Try it: Output the data below in full, byte for byte. Nothing may differ.
-------- Exercise inputs --------
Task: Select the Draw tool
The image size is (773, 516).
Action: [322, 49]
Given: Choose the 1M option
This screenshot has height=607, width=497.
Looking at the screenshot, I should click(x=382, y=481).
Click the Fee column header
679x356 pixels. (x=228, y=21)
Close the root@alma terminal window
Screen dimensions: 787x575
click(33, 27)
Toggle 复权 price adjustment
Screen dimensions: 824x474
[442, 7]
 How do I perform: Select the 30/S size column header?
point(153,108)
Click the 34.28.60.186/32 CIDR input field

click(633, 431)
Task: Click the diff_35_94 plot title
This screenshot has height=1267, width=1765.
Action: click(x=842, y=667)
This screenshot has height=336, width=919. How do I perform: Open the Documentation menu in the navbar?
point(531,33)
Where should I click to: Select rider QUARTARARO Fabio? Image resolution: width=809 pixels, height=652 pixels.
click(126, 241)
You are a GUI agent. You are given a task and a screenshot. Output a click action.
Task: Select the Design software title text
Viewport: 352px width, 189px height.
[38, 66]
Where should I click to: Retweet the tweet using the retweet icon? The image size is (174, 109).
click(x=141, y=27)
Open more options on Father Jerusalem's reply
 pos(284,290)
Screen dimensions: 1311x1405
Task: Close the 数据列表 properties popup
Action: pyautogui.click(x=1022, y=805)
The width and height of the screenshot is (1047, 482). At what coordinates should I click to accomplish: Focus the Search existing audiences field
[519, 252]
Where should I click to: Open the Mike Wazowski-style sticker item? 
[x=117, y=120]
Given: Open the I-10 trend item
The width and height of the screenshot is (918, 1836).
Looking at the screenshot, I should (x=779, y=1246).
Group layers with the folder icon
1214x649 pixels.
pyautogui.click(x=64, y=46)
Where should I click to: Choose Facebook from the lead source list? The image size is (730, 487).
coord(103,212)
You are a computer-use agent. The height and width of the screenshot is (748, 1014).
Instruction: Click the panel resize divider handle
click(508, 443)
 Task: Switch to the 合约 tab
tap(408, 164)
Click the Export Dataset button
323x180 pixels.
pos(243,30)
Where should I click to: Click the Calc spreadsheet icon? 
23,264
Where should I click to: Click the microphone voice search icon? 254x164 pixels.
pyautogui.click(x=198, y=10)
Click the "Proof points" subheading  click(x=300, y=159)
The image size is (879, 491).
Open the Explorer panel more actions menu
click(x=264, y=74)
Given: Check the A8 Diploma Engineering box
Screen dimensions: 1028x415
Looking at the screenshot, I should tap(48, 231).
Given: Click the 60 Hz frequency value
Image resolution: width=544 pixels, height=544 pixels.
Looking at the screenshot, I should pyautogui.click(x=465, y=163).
--------
Exercise output:
Task: Select the Draw tool
The image size is (773, 516).
Action: [322, 49]
Given: Choose the 1M option
This screenshot has height=607, width=497.
Looking at the screenshot, I should click(x=382, y=481).
Click the Fee column header
679x356 pixels. (x=228, y=21)
Close the root@alma terminal window
Screen dimensions: 787x575
click(33, 27)
Toggle 复权 price adjustment
Screen dimensions: 824x474
[442, 7]
 How do I perform: Select the 30/S size column header?
point(153,108)
Click the 34.28.60.186/32 CIDR input field

click(633, 431)
Task: Click the diff_35_94 plot title
This screenshot has height=1267, width=1765.
Action: click(x=842, y=667)
This screenshot has height=336, width=919. How do I perform: Open the Documentation menu in the navbar?
point(531,33)
Where should I click to: Select rider QUARTARARO Fabio? Image resolution: width=809 pixels, height=652 pixels.
click(126, 241)
You are a GUI agent. You are given a task and a screenshot. Output a click action.
Task: Select the Design software title text
Viewport: 352px width, 189px height.
[38, 66]
Where should I click to: Retweet the tweet using the retweet icon? The image size is (174, 109).
click(x=141, y=27)
Open more options on Father Jerusalem's reply
 pos(284,290)
Screen dimensions: 1311x1405
Task: Close the 数据列表 properties popup
Action: pyautogui.click(x=1022, y=805)
The width and height of the screenshot is (1047, 482). At what coordinates should I click to accomplish: Focus the Search existing audiences field
[519, 252]
Where should I click to: Open the Mike Wazowski-style sticker item? 
[x=117, y=120]
Given: Open the I-10 trend item
The width and height of the screenshot is (918, 1836).
Looking at the screenshot, I should (x=779, y=1246).
Group layers with the folder icon
1214x649 pixels.
pyautogui.click(x=64, y=46)
Where should I click to: Choose Facebook from the lead source list? The image size is (730, 487).
coord(103,212)
You are a computer-use agent. The height and width of the screenshot is (748, 1014).
Instruction: Click the panel resize divider handle
click(508, 443)
 Task: Switch to the 合约 tab
tap(408, 164)
Click the Export Dataset button
323x180 pixels.
pos(243,30)
Where should I click to: Click the Calc spreadsheet icon? 
23,264
Where should I click to: Click the microphone voice search icon? 254x164 pixels.
pyautogui.click(x=198, y=10)
Click the "Proof points" subheading  click(x=300, y=159)
The image size is (879, 491).
Open the Explorer panel more actions menu
click(x=264, y=74)
Given: Check the A8 Diploma Engineering box
Screen dimensions: 1028x415
Looking at the screenshot, I should tap(48, 231).
Given: Click the 60 Hz frequency value
Image resolution: width=544 pixels, height=544 pixels.
Looking at the screenshot, I should pyautogui.click(x=465, y=163).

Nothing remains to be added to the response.